### What to produce
Send back exactly the lines from the opening line of the records below through the one with "Image resolution: width=584".

%%

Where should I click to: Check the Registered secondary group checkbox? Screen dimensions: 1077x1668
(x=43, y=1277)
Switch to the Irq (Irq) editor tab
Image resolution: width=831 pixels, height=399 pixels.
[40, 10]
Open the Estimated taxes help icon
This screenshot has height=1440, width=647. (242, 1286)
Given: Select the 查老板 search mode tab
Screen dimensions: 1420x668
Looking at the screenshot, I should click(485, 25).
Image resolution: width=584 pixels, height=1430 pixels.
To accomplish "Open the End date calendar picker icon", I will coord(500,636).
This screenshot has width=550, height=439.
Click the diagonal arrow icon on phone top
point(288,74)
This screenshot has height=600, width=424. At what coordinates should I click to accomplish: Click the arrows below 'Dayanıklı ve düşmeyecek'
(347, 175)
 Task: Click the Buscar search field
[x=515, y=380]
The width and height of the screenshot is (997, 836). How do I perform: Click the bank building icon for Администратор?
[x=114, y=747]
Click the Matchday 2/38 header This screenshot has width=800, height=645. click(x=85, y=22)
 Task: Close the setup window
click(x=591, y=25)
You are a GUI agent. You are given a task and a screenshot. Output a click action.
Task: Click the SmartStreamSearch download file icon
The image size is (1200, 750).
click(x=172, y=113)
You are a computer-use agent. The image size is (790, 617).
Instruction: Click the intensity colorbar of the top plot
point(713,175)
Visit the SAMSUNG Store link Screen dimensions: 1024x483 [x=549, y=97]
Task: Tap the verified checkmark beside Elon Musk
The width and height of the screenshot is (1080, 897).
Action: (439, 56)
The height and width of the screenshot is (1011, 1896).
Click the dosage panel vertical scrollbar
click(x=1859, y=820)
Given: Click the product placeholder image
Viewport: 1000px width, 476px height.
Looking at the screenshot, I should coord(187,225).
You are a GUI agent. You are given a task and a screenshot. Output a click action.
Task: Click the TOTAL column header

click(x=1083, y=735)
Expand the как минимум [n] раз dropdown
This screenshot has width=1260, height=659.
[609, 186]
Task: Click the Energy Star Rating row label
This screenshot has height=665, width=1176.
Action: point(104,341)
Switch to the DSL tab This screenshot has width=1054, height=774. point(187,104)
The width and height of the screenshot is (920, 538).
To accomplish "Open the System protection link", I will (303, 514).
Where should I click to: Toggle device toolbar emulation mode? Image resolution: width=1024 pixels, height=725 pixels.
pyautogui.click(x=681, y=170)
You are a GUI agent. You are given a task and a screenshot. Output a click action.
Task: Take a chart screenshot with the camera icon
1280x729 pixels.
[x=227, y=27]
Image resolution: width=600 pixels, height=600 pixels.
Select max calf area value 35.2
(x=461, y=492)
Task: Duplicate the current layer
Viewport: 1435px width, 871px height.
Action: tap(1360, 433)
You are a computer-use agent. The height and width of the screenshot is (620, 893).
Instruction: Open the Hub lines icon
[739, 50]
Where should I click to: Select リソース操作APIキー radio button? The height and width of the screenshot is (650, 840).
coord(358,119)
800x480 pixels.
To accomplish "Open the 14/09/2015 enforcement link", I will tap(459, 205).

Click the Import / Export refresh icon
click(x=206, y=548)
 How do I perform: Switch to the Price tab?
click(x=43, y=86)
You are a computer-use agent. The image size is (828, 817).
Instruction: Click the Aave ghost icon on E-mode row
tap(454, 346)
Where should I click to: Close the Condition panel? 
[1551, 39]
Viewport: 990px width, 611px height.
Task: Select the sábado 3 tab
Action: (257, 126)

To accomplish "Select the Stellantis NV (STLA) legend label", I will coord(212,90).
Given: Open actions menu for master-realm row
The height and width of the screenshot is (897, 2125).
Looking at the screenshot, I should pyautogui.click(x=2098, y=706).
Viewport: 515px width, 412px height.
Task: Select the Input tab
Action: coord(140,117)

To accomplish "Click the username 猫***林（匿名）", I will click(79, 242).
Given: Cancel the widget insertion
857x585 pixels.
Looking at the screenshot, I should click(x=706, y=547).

%%

### Answer to this problem
Where should I click to: Check the Registered secondary group checkbox? Screen dimensions: 1077x1668
(x=43, y=1277)
Switch to the Irq (Irq) editor tab
Image resolution: width=831 pixels, height=399 pixels.
[40, 10]
Open the Estimated taxes help icon
This screenshot has height=1440, width=647. (242, 1286)
Given: Select the 查老板 search mode tab
Screen dimensions: 1420x668
Looking at the screenshot, I should click(485, 25).
Image resolution: width=584 pixels, height=1430 pixels.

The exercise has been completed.